Les couleurs froides, les lumières blafardes, le carrelage des sols: tout évoque une sorte d’hiver permanent. Par moment, une ironie glaçante traverse l’image: un zoom sur une inscription religieuse – «Dieu nous attend, nous comprend, nous pardonne» –, ou sur un vitrail montrant un homme tenir la main d’un enfant. Ces images banales deviennent insoutenables.

Le titre, Ceci est mon corps, résonne évidemment avec la liturgie catholique. Mais ici, il prend un autre sens : celui d’un corps brisé qu’on tente de réapproprier.
Jérôme parle d’ailleurs de “handicap”: il explique que ces violences laissent une marque durable, un handicap émotionnel et physique qui empêche d’évoluer “comme les autres”.
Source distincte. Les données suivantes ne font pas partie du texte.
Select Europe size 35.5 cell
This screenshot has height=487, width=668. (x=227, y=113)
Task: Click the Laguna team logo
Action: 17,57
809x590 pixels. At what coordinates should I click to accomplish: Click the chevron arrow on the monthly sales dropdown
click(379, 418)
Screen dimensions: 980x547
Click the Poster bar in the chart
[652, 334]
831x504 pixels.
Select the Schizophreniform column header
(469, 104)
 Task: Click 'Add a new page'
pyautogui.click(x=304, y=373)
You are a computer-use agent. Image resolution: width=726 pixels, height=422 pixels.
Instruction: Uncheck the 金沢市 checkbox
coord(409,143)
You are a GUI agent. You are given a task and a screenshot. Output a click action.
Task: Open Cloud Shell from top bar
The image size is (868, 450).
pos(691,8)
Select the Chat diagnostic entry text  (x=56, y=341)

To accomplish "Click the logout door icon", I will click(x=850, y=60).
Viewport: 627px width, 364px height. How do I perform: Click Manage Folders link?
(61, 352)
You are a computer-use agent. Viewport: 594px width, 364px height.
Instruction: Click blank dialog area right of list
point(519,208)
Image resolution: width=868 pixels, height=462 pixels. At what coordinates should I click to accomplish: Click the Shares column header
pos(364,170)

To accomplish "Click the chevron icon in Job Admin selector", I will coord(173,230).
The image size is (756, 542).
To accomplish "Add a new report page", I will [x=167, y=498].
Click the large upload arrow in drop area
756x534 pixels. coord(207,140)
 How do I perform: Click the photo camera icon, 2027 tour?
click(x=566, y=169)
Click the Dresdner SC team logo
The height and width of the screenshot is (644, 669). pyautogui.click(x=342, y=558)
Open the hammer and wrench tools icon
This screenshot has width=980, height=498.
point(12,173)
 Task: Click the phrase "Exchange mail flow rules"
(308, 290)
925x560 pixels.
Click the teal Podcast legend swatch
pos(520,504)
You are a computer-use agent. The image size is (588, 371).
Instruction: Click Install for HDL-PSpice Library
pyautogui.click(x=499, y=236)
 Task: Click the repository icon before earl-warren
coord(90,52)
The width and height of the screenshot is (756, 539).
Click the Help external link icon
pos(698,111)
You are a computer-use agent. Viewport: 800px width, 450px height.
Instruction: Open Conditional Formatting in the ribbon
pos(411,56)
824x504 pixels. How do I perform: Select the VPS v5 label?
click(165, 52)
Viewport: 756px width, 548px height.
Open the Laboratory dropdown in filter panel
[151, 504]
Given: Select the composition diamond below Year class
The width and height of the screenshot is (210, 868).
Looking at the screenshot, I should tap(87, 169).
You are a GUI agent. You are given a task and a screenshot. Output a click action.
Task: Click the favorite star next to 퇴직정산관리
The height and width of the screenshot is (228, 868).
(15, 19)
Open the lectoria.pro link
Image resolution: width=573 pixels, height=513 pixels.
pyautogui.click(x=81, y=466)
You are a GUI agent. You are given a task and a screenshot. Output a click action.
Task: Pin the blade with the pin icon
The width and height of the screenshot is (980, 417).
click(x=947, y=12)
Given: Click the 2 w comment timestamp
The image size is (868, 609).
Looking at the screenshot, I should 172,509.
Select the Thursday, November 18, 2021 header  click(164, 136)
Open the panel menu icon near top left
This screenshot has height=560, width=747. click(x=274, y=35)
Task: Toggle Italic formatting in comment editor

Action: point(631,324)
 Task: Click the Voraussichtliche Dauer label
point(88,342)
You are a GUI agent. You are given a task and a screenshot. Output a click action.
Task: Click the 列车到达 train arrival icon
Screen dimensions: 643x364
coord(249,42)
Et malgré tout, il y a une immense pudeur dans sa manière de filmer. Pas de colère, pas de désir de vengeance. Juste la lucidité d’un homme qui refuse que son histoire soit enterrée.

C’est là que réside, paradoxalement, la beauté de ce récit. Dans la capacité de Jérôme à parler de ce qu’il a vécu sans haine, à chercher non pas la revanche, mais la paix. Il est beaucoup question de pardon, d’amour même — pas de celui qu’on ne questionne pas, mais de celui qu’on reconstruit, petit à petit, pour soi, pour continuer à vivre.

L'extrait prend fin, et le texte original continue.